Back to projects

Safe Position Control through RL

Learning a safe position control policy for a omnidirectional mobile robot using Deep Reinforcement Learning.

Safe Position Control through RL hero
Lead Engineer NVIDIA Isaac Sim, Isaac Lab, ROS1, ROS2, Python, PyTorch 2026

The Goal

The primary objective was to solve a critical safety and latency challenge in Virtual Reality (VR) haptics. Specifically, I needed to control CoboDeck, a massive 120kg omnidirectional mobile robot capable of speeds up to 3.0 m/s. This robot acts as a “Mobile Encountered-Type Haptic Display” (mETHD), meaning it must autonomously drive to specific locations to provide physical touch feedback (like a wall or furniture) exactly when a user reaches out in VR.
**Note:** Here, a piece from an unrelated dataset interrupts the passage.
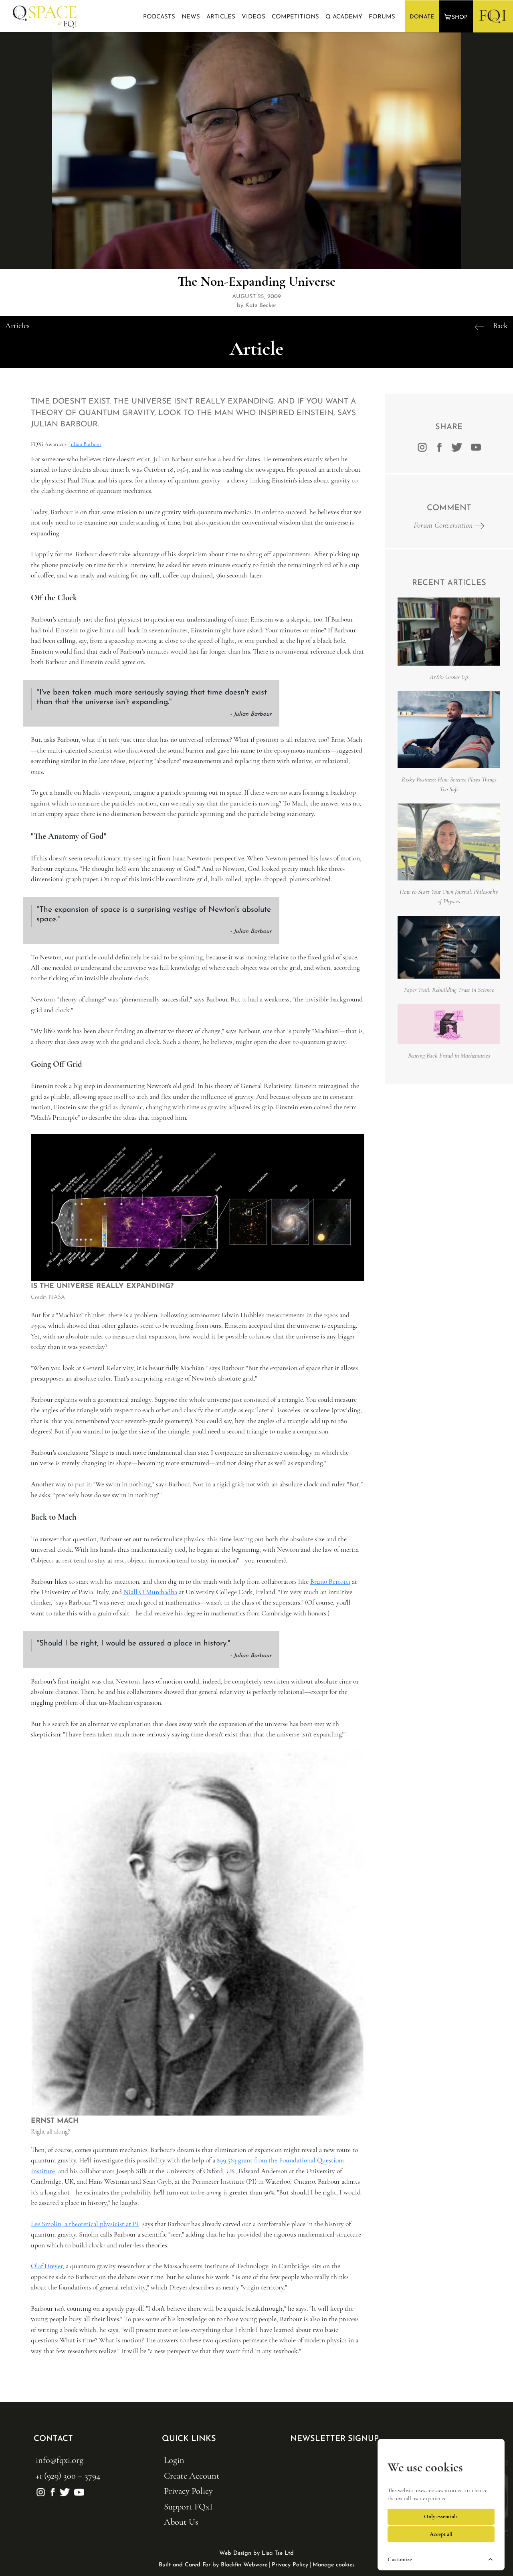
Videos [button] (253, 17)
The core problem was that existing rule-based navigation systems were too slow and reactive, often leading to safety stops that broke immersion. My goal was to develop a system that could:

  • Ensure Safety: Navigate around “blind” users wearing Head-Mounted Displays (HMDs) without collision.
  • Minimize Latency: Proactively position the robot before the user needs it.
  • Scale to Multi-User: Handle complex scenarios with multiple moving users in the same physical space.

The How

To achieve proactive and safe behaviors, I moved away from traditional path planning and engineered an end-to-end Deep Reinforcement Learning (DRL) framework.

  • Deep Reinforcement Learning (DRL): I utilized the Proximal Policy Optimization (PPO) algorithm to train a neural network policy that outputs continuous velocity commands directly to the robot.
  • Sensor Fusion & Perception: To handle obstacle avoidance, I processed raw 720-ray 2D LiDAR data using a custom 1D Convolutional Neural Network (CNN). This allowed the agent to extract spatial features (like gaps and edges) directly from sensor data, which was fused with high-precision user tracking data.
  • Hierarchical Policy Decomposition: For the complex multi-user scenario, I split the problem into two specialized networks to ensure convergence:
    • GuideRL: A high-level strategic policy that predicts which user is most likely to need haptic feedback next.
    • NavRL: A low-level navigation policy that executes the movement while avoiding dynamic obstacles (users).
  • Simulation & Training: I built a custom training environment using NVIDIA Isaac Sim and Isaac Lab. To prevent overfitting, I trained the agent in procedurally generated environments with randomized obstacles and simulated sensor noise (domain randomization) to ensure the policy would transfer to real-world conditions.
  • Evaluation: I benchmarked the DRL policies in simulation against a traditional rule-based baseline in both single-user and multi-user scenarios, measuring safety stops, positioning latency, and overall responsiveness.

The Results

The DRL approach demonstrated a significant leap in performance compared to traditional static and heuristic baselines, validated through extensive simulation testing.

  • Drastic Safety Improvement: In multi-user scenarios, the DRL policy reduced safety-critical interventions (emergency stops) by over 88% compared to the baseline. In single-user tests, safety stops were reduced by approximately 98%.
  • Superior Responsiveness: The system improved haptic positioning times by up to 6x. In multi-user scenarios, the DRL agent achieved a median positioning time of 1.07 seconds versus 6.04 seconds for the baseline.
  • High-Precision Prediction: The strategic “GuideRL” policy achieved 99% accuracy in predicting the correct target user, allowing the robot to react proactively rather than reactively.
  • Proactive Behavior: The agent learned to maintain a “ready” state, actively repositioning itself to minimize distance to potential interaction points, trading off energy efficiency for maximum readiness and safety.